Task to complete: Exactly and only the lines from the first entry through the line with "Task: Select the Bernice Yu contact card" should be copied, both ends included, with no pictures.

Exercise material:
▼▼▼

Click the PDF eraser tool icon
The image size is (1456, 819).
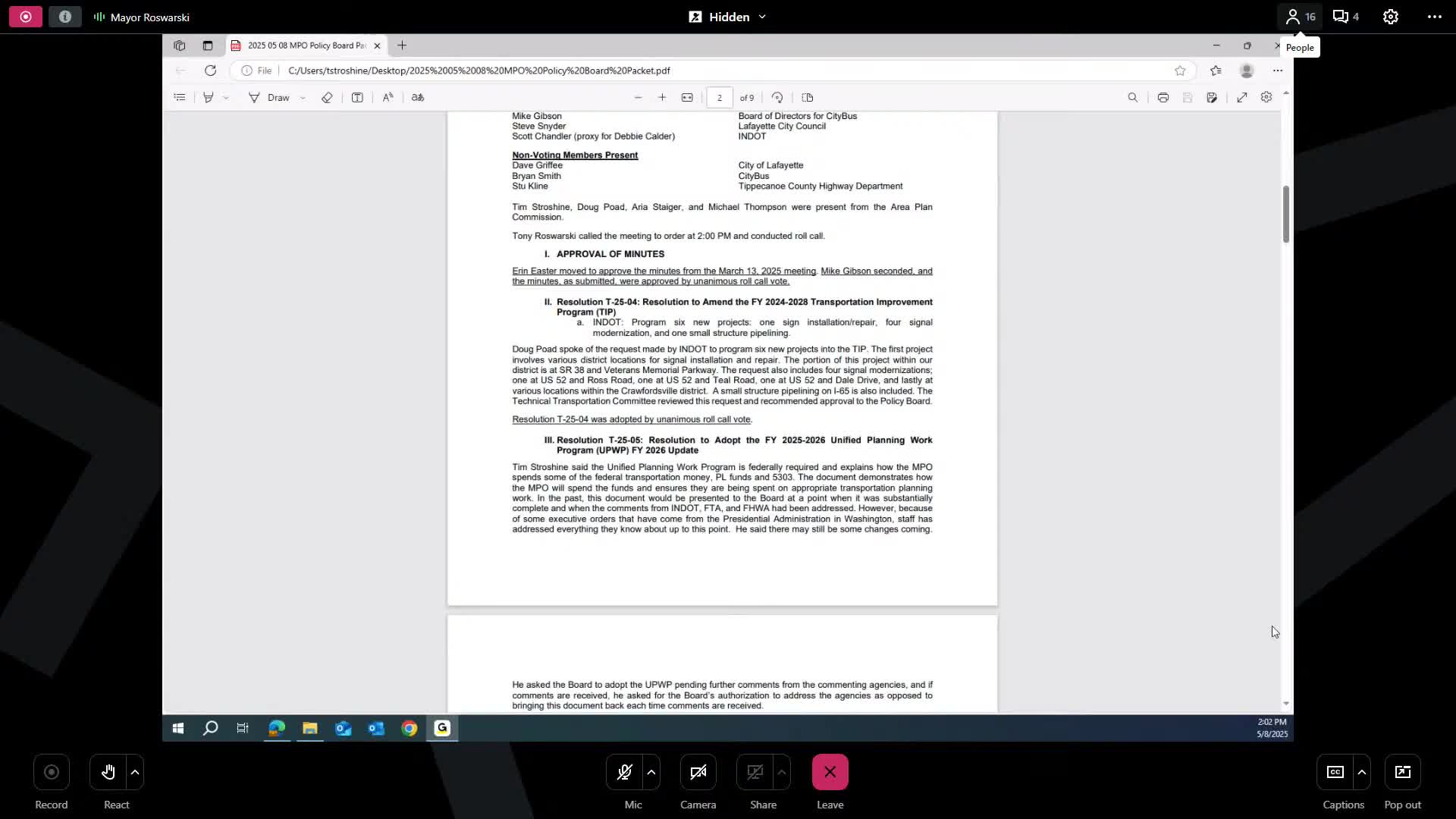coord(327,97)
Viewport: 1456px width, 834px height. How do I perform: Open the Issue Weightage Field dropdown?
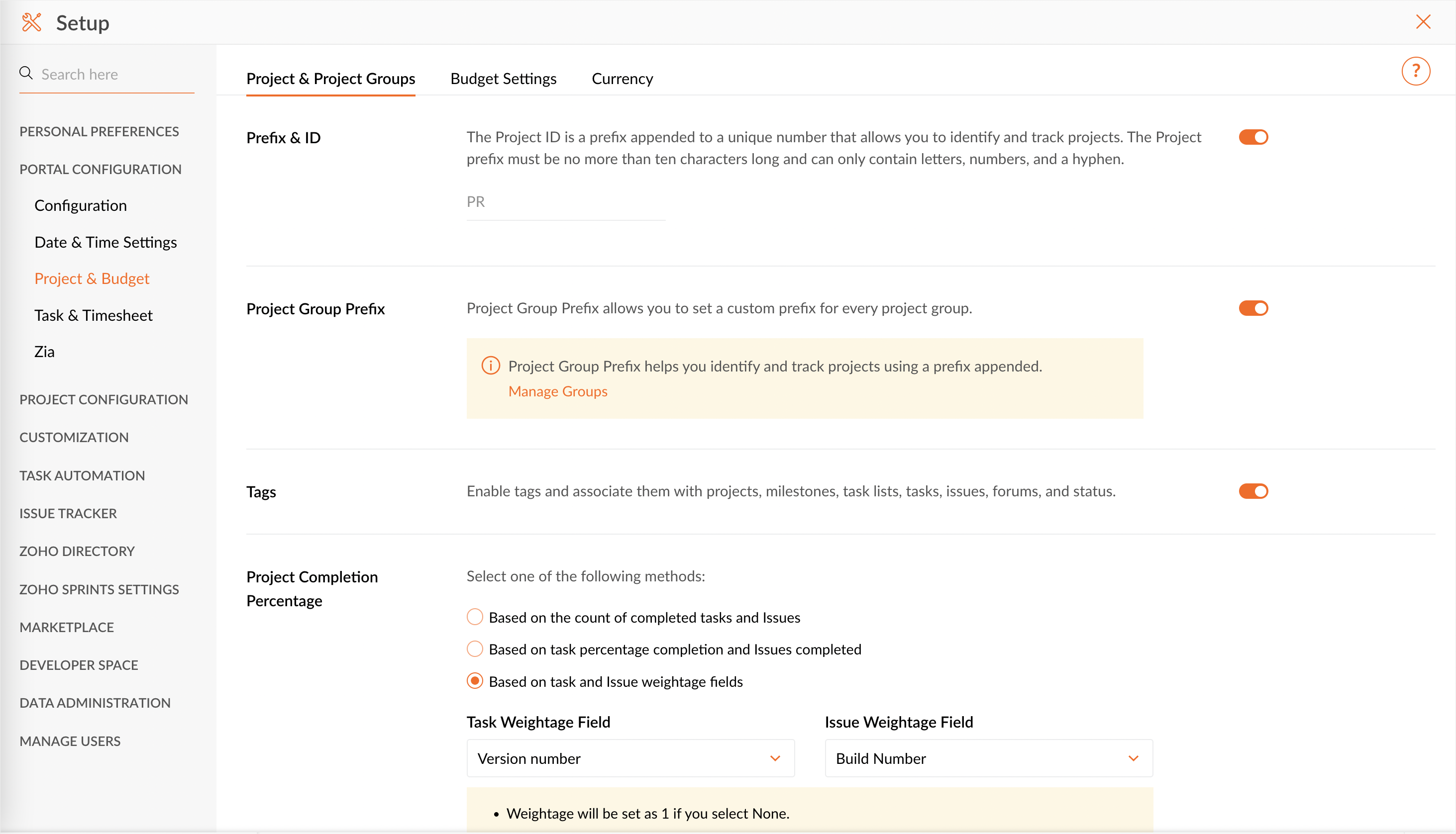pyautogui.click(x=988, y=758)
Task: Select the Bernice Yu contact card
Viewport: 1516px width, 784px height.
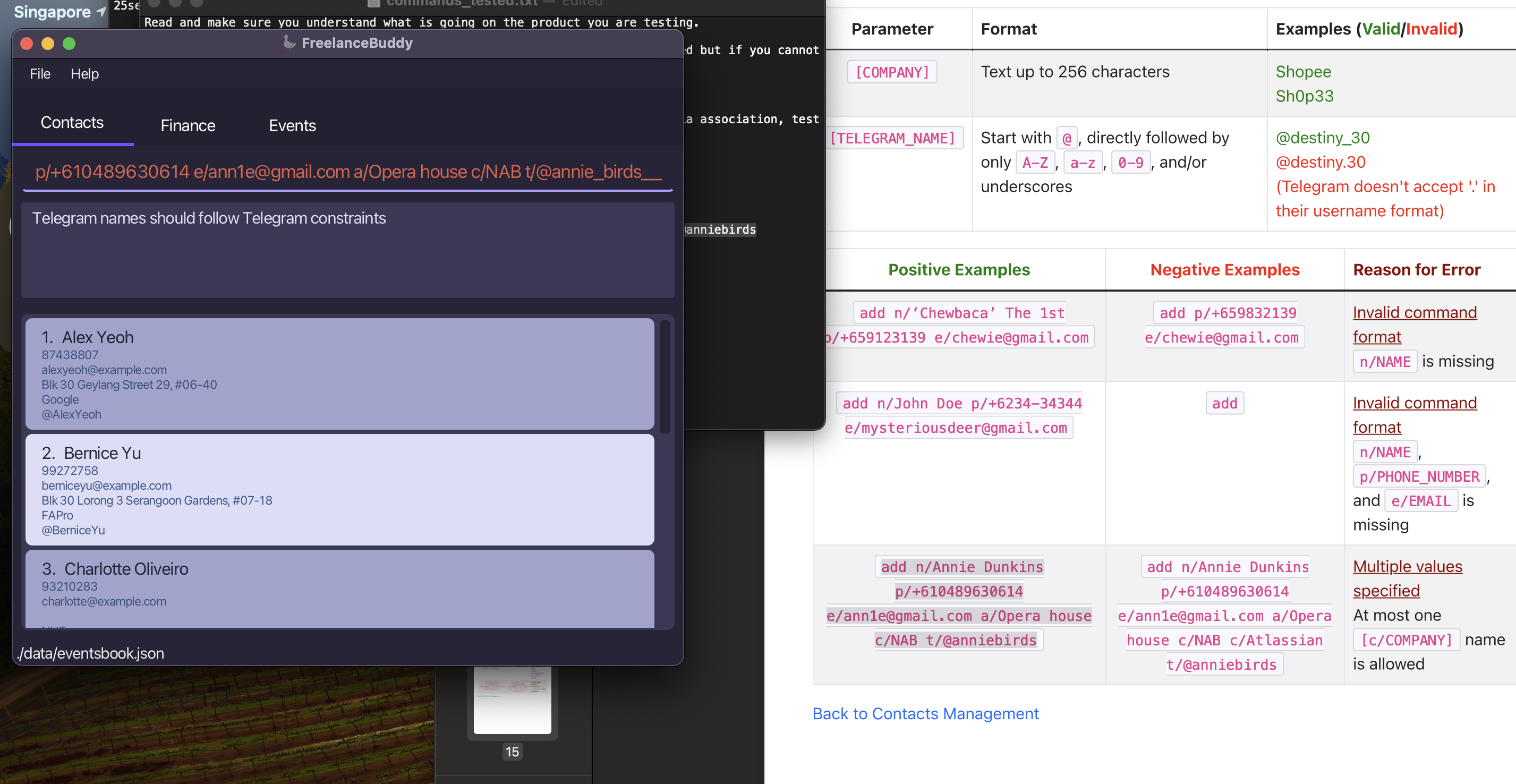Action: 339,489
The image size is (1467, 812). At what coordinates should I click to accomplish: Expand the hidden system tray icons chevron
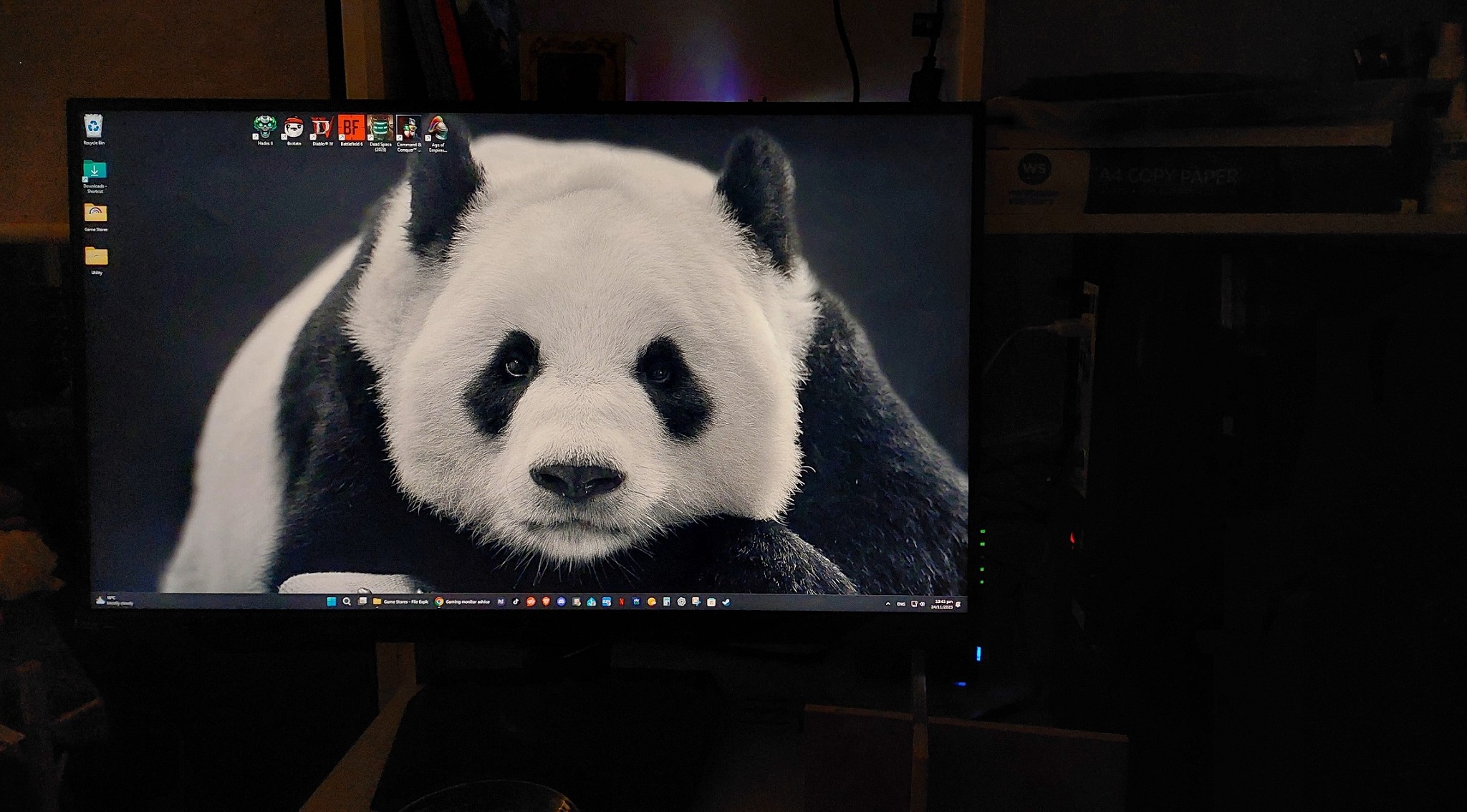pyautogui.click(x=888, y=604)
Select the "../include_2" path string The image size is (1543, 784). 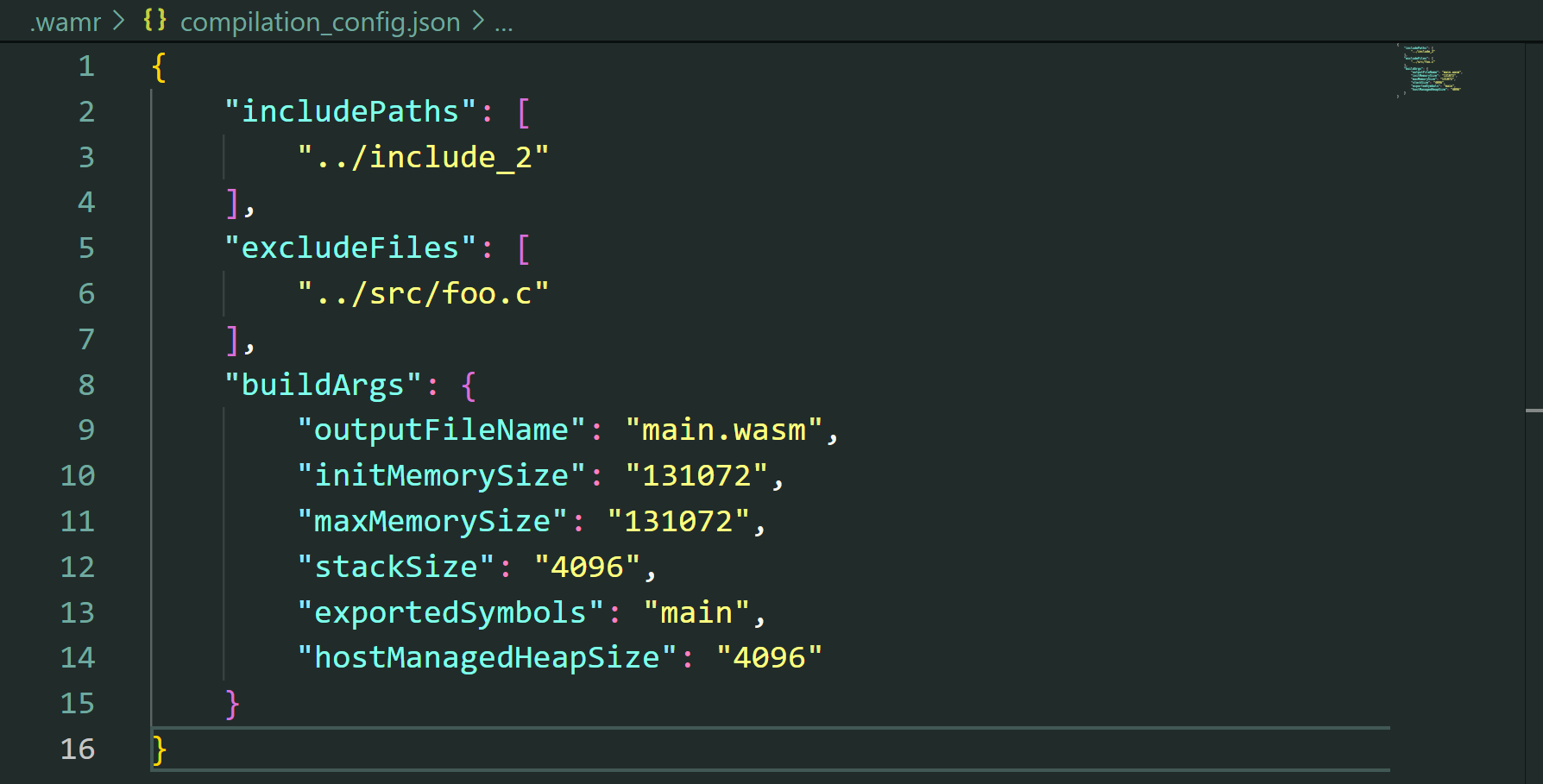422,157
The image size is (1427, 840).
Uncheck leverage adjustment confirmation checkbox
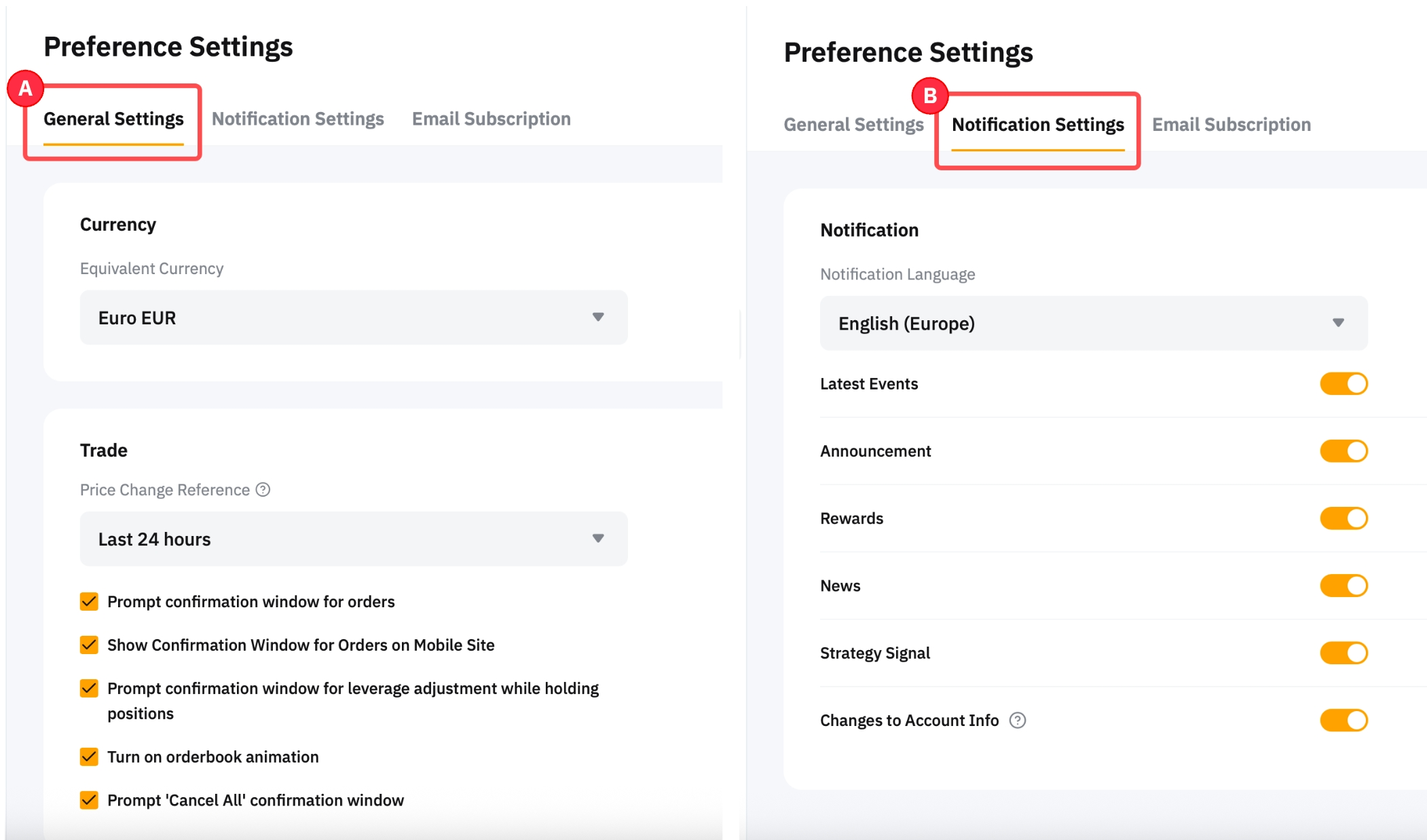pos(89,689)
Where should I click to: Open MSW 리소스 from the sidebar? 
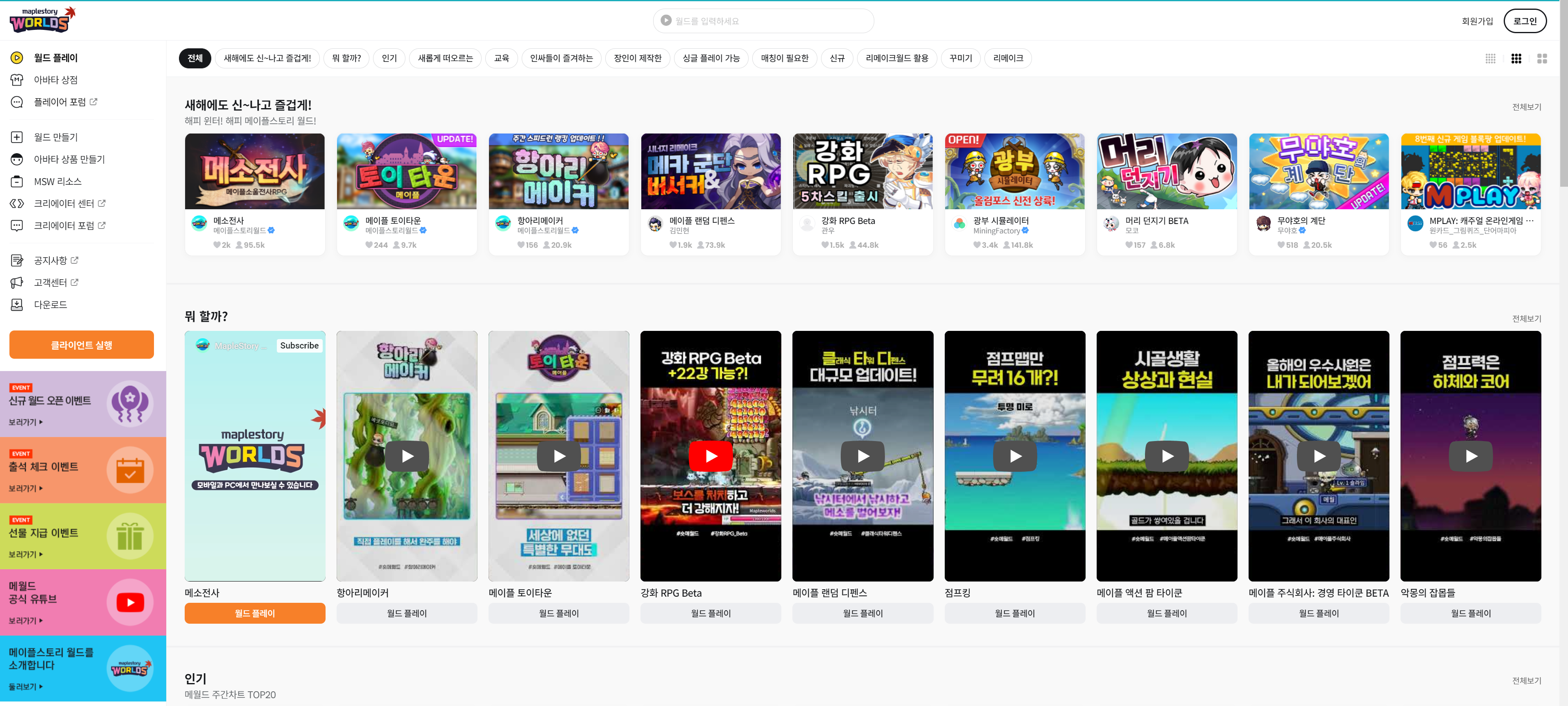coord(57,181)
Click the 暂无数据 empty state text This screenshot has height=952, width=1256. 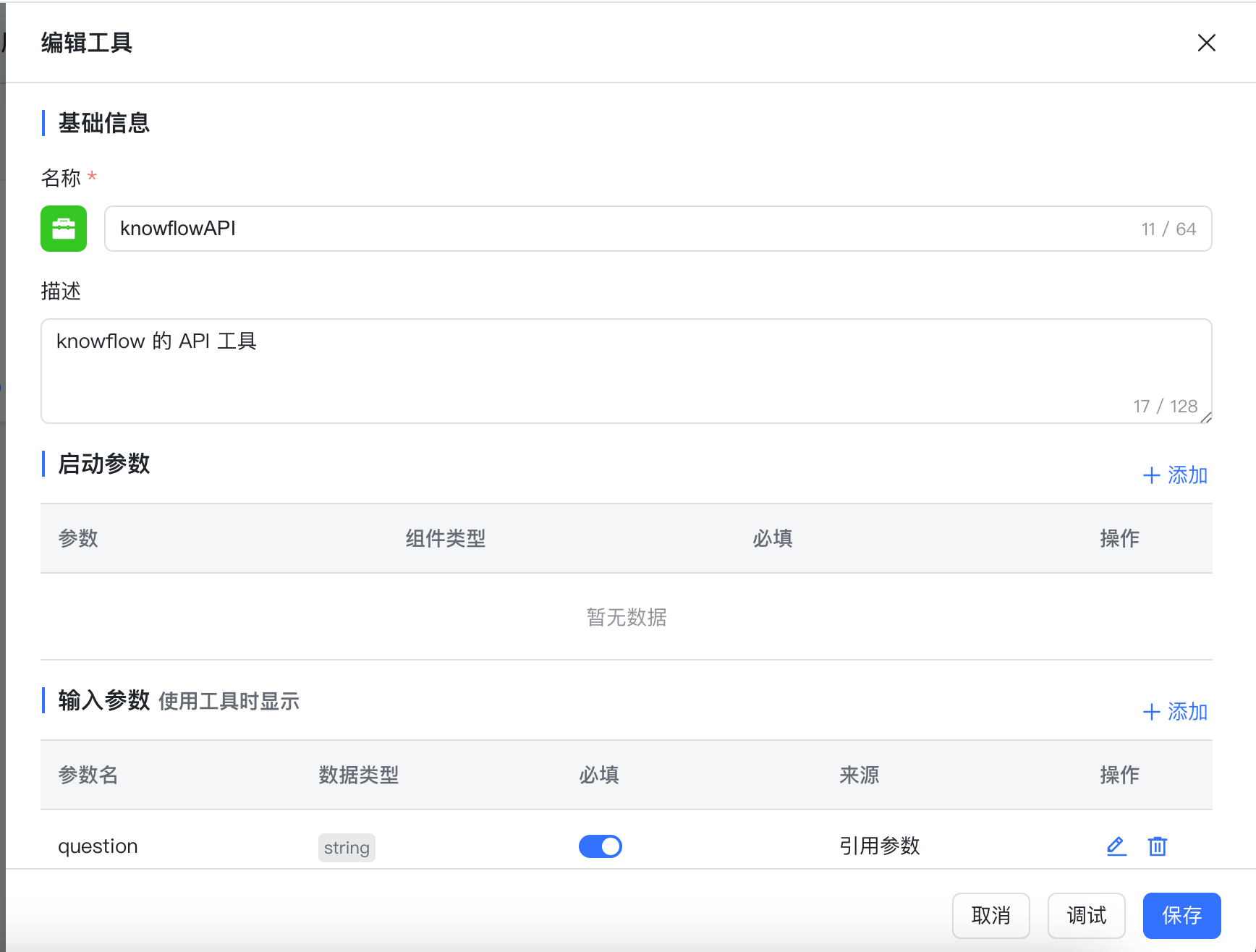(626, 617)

▲▲▲

Solution to this task:
Click the PDF eraser tool icon
The image size is (1456, 819).
coord(327,97)
Viewport: 1456px width, 834px height. How do I perform: Open the Issue Weightage Field dropdown?
pyautogui.click(x=988, y=758)
Task: Select the Bernice Yu contact card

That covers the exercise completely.